Inzwischen stößt das merkwürdige Krisenmanagement des Landrats und seiner ihm treu ergebenen Stellvertreter Kurt Unger (SPD) und Stefan Horndasch (CSU) auf immer heftigere Kritik. Von "offensichtlich begrenzt fähigen Politikern", deren Lösungen angesichts der "schon lange anbahnenden Katastrophe" bei ANregiomed an das "sprichwörtliche Herumstochern im Nebel" erinnerten, schrieb zuletzt die FLZ.

Damit einher wachsen auch in dessen eigenen politischen Reihen Zweifel an der Kompetenz des Landrats. Der Dinkelsbühler brachte keinerlei politische Erfahrung mit, als er 2012 zum Nachfolger des gesundheitsbedingt zurückgetretenen Rudolf Schwemmbauer gekürt wurde.

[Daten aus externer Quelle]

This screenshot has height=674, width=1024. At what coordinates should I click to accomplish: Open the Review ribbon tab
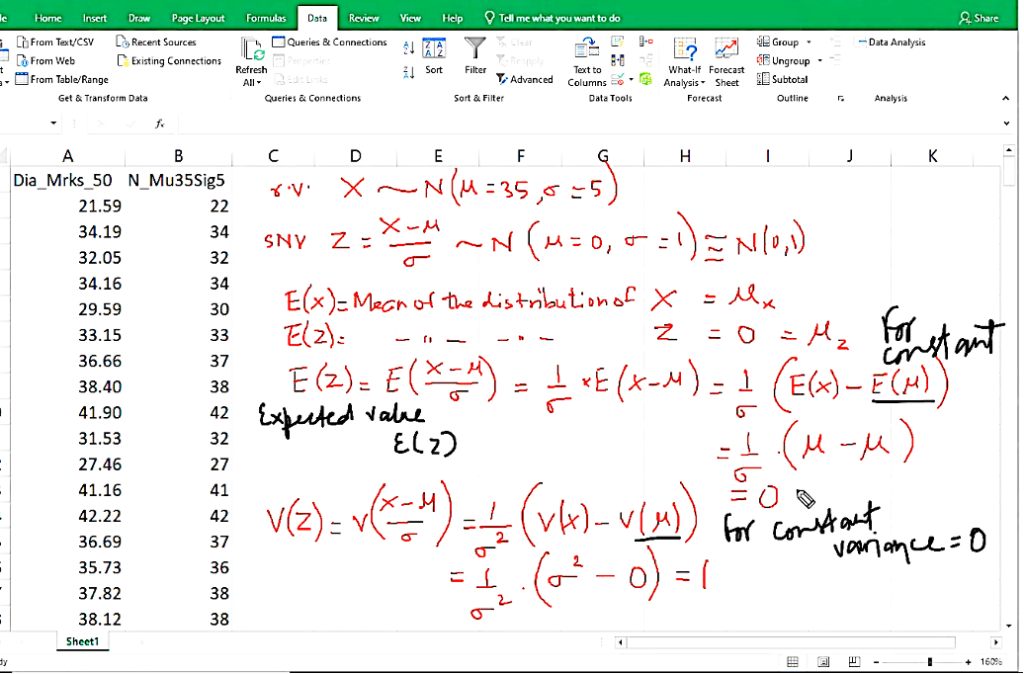[x=363, y=18]
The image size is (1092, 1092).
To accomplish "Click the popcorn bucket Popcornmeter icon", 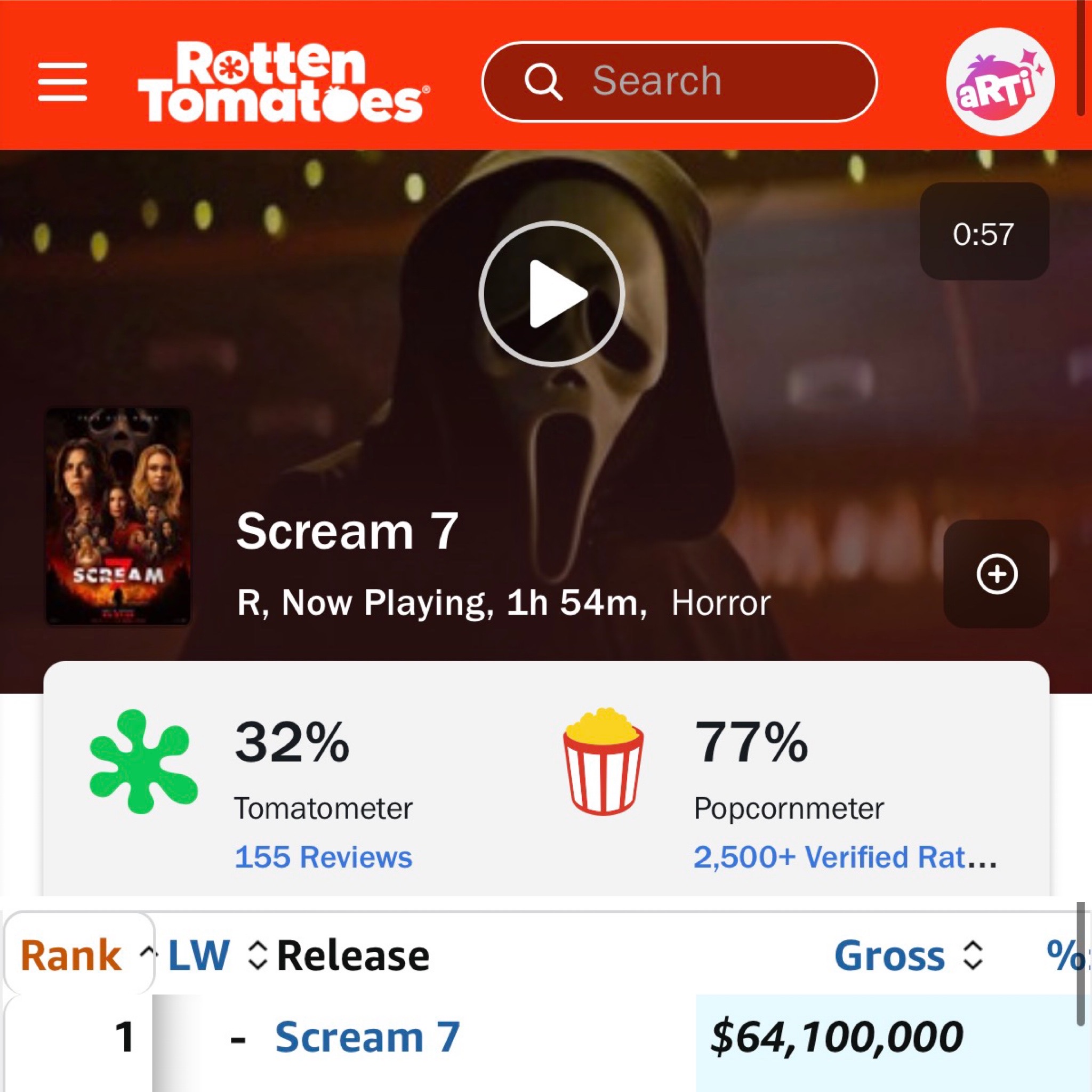I will click(603, 761).
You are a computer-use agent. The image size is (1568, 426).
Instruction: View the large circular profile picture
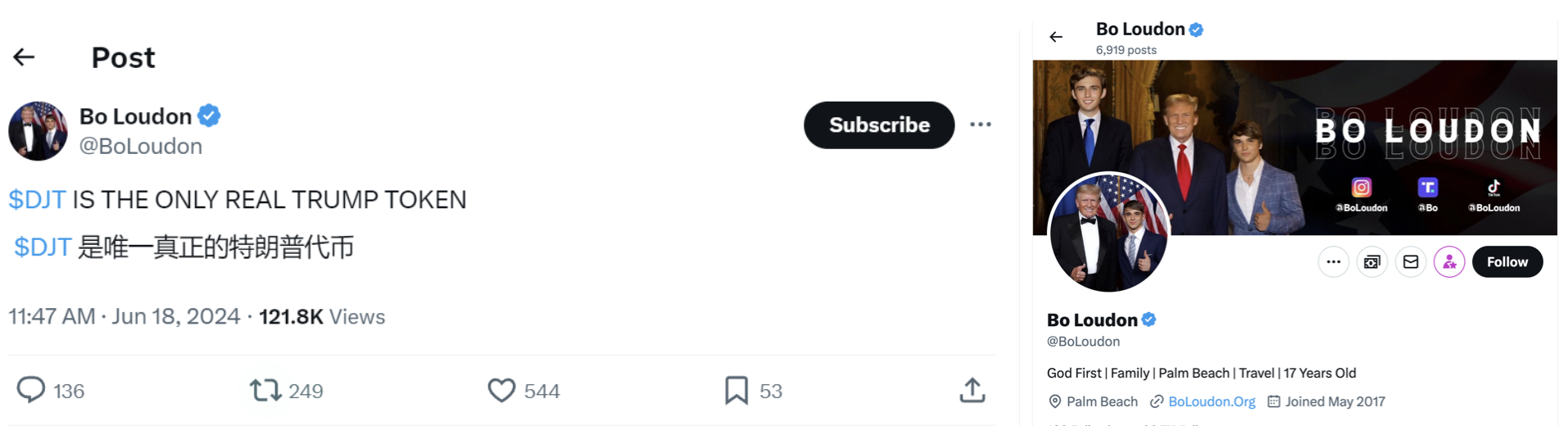pos(1109,233)
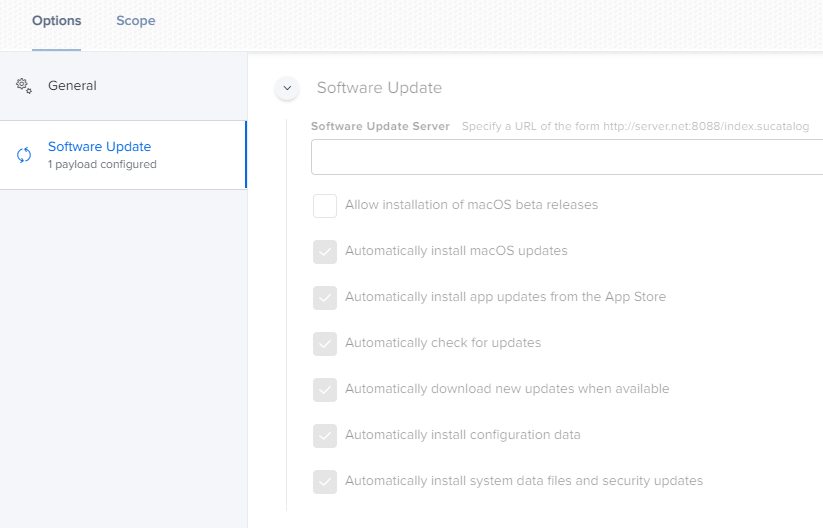Click the Software Update section heading
The width and height of the screenshot is (823, 528).
(379, 88)
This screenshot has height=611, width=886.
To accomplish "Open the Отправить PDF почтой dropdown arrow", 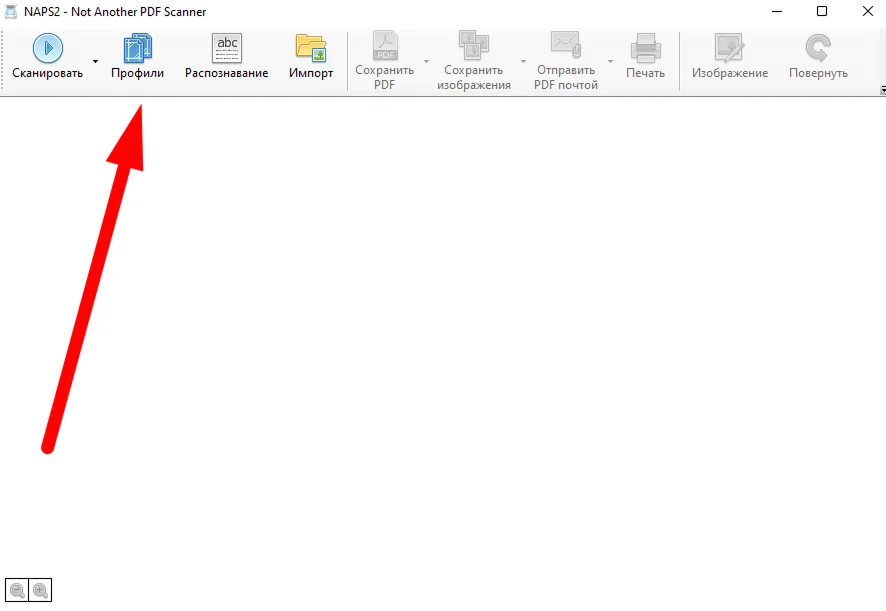I will [610, 62].
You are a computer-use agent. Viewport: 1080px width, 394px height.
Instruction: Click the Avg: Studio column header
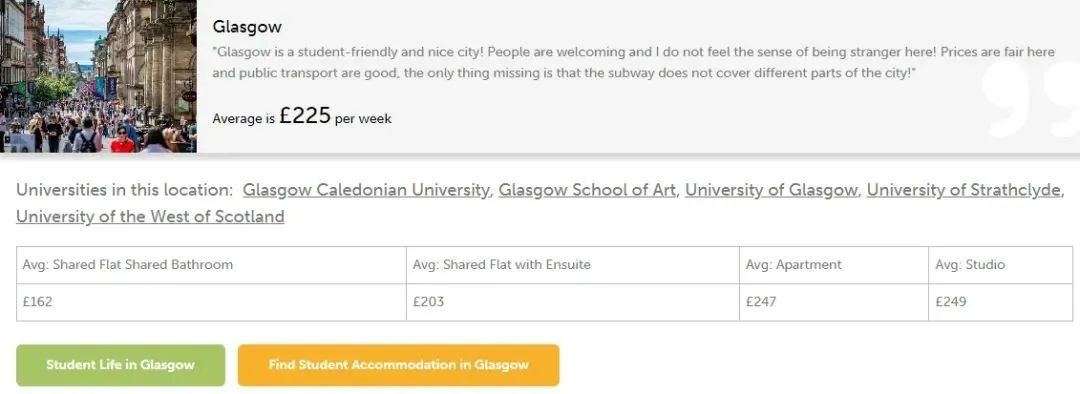1001,265
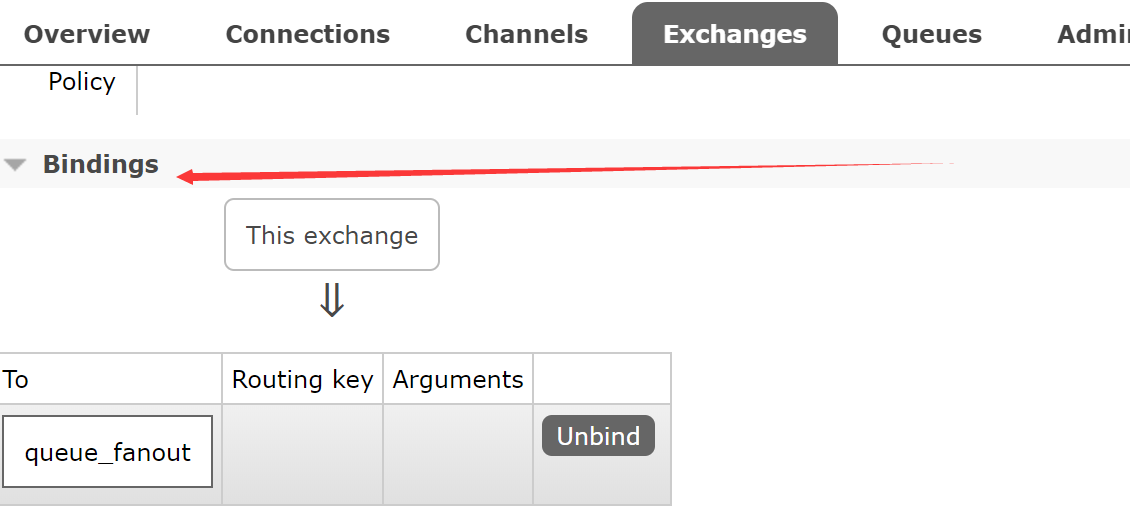Click the red annotation arrow head
Image resolution: width=1130 pixels, height=518 pixels.
(x=186, y=178)
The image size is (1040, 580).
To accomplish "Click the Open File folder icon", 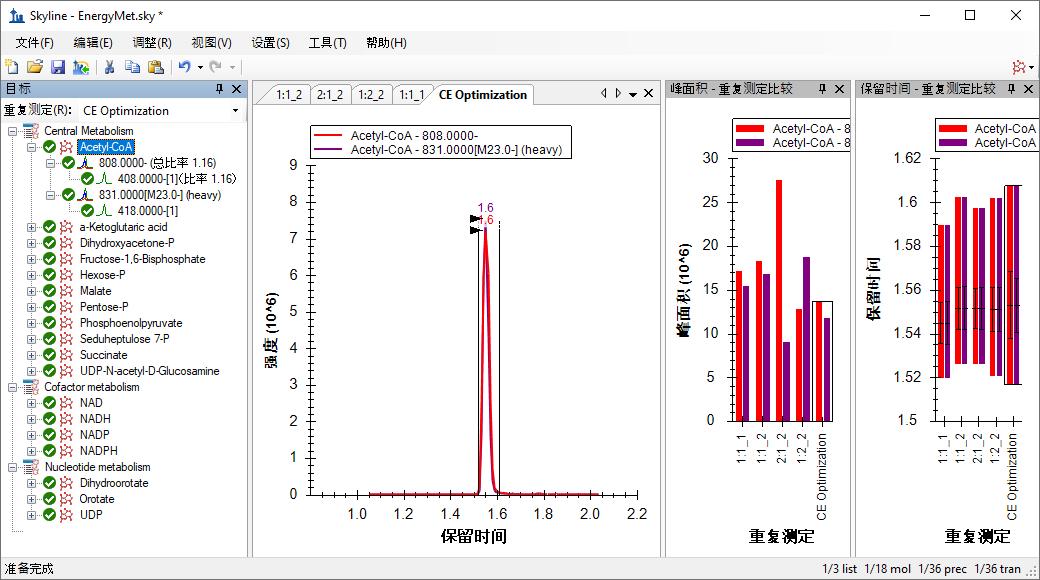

Bis dahin war Ludwig bei der Stadt Crailsheim als Wirtschaftsförderer angestellt.

Die CSU tut sich schwer mit dem Landrat

Nun habe sich Ludwig "heillos verheddert", sei beim Thema ANregiomed "völlig überfordert" und agiere immer unglaubwürdiger, sagt ein vor Ort einflussreicher CSU-Mann. Der Partei fällt die Treue zu Ludwig immer schwerer. "Er ist ein ausgezeichneter Landrat, der strategisch denken kann, Impulse setzt, sich aber bei ANregiomed verschleißt", sagt der CSU-Kreisvorsitzende Jan Helmer pflichtschuldig. Zu sehr sei Ludwig in der Vergangenheit "auf Aussagen Dritter angewiesen gewesen, die sich nicht bewahrheitet haben".

Schuld an der Misere seien die Klinikmanager, deren "Verfehlungen und falsche strategische Weichenstellungen" der Landrat nun ausbade. Ob die CSU noch hinter Jürgen Ludwig stehe? Ja, sagt Helmer, "weil wir auf seine Aussagen und Einsatzbereitschaft vertrauen müssen". Die Betonung liegt auf dem Wort "müssen".